Je t’aime; je te déteste. Tu es brillant, drôle, créatif et incroyable; tu es idiot, ennuyant, prévisible et banal. L’utilisation des mots est fascinante, complexe et parfois si nuancée. La communication passe par les mots, les gestes, le corps, et même l’énergie qu’il s’en dégage. On communique avec un objectif en tête, comme le désir de vouloir se lier à l’autre, d’obtenir quelque chose, de créer avec l’autre ou encore de le détruire. Parfois, c’est un échec, parfois un succès.

 

L’apprentissage

L’apprentissage de la communication se fait à travers les joies et les peines. Aux oreilles des enfants des mots d’adultes sont parvenus, certains lui ont donné des ailes, de la valeur et du courage. Mais des phrases, parfois maladroites ou, pire, cruelles ont écrasé ses vertèbres. L’enfant apprend ce qui est bien à dire et à ne pas dire, à cacher, à désavouer, à s’excuser; les mots pour aimer et pour détester. Il apprend le code de ses parents, qui lui enseignent de leur mieux. Et puis, un jour, le garçonnet s’émancipe et il développe aussi sa couleur, sans pouvoir nier totalement son héritage.   

 

L’intention

En fait, ce qu’ont fait avec les mots et la façon dont on les exprime peut faire toute la différence, comme toutes ces nuances de vert retrouvées dans une forêt. C’est de l’assemblage des mots et de l’intention que naissent des chansons inoubliables, des hymnes à l’espoir et d’ardentes prières.

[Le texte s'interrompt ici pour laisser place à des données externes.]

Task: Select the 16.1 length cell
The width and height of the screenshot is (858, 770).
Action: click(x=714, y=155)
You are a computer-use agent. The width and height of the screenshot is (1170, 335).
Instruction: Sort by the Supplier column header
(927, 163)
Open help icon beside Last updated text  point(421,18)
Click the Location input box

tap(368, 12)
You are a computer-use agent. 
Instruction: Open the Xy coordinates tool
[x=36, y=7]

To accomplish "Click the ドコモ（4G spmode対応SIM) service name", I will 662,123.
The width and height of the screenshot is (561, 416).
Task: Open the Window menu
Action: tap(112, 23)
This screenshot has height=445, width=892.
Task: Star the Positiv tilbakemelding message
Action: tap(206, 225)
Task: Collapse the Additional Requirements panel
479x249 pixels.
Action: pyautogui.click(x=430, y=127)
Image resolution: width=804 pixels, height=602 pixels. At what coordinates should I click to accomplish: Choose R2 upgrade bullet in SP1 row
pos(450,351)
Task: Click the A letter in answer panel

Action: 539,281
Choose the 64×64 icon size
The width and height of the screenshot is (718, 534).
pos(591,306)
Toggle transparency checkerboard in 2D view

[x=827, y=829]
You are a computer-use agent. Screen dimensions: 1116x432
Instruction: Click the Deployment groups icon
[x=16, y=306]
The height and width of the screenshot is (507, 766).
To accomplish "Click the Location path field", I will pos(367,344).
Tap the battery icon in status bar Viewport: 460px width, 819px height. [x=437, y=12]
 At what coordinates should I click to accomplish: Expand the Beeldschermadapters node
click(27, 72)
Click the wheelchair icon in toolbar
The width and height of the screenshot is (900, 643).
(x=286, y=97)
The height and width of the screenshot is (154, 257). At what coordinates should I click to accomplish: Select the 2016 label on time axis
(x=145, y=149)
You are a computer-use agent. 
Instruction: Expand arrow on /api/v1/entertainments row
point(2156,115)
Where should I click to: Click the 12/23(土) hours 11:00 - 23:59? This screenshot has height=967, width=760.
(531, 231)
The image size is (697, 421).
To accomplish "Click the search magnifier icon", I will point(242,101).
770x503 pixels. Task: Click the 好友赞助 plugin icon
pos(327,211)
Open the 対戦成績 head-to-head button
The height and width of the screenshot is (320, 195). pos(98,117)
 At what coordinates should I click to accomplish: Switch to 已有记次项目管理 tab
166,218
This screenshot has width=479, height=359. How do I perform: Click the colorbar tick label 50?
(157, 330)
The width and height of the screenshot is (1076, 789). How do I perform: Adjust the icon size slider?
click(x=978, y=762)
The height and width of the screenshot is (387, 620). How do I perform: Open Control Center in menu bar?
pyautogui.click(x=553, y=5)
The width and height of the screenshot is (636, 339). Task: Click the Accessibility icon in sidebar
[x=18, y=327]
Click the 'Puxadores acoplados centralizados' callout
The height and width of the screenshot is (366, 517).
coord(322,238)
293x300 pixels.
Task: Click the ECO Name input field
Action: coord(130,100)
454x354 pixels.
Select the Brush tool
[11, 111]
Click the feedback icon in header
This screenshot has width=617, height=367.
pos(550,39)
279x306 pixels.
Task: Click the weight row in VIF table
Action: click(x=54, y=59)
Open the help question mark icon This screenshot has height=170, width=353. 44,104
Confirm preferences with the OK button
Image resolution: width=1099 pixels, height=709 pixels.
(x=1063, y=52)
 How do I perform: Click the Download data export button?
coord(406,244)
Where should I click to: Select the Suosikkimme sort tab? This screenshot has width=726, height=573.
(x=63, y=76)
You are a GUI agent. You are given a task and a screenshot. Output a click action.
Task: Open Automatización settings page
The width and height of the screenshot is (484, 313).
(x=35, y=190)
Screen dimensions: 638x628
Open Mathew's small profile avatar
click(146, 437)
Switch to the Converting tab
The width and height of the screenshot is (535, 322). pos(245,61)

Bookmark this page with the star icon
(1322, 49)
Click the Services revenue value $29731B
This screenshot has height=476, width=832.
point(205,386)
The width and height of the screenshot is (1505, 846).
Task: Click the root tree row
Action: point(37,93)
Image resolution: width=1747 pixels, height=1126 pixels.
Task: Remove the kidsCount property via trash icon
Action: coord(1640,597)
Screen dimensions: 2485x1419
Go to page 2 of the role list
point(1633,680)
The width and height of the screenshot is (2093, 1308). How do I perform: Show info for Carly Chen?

C’est de la peur, de la colère, des souffrances et du dégoût que ces mêmes mots pourront donner un coup de couteau au cœur, provoquer une tempête médiatique, détruire des réputations. Parfois même, au nom d’un tel assemblage, des génocides ont été commis, et des enfants sont devenus de petits soldats. Et puis, il y a des mots réellement cruels, des insultes, des jurons et des qualificatifs dégradants. Mais même les mots ordinaires, quand ils sont utilisés pour faire des procès d’intention, des suppositions et exprimer des préjugés provoquent leurs lots de misère.

 

L’émetteur et le contexte

Ce qui est curieux, c’est que même un bonjour dit avec mépris peut faire mal. Donc le porteur et le contexte sont tout aussi importants. Quelle est son intention? Quelle est son habileté? Est-ce un homme de peu de mots, qui ne sait pas comment les manier ou, tout au contraire, un beau parleur qui sait endormir, persuader et même séduire? Celui qui au final n’hésite pas à mentir pour parvenir à ses fins? Ou si, au contraire, c’est un leader charismatique qui aide à rendre le monde plus beau? Car son langage donne courage et espoir, ses mots honnêtes proviennent de son cœur et de son authenticité. Ces mots déplacent des montagnes.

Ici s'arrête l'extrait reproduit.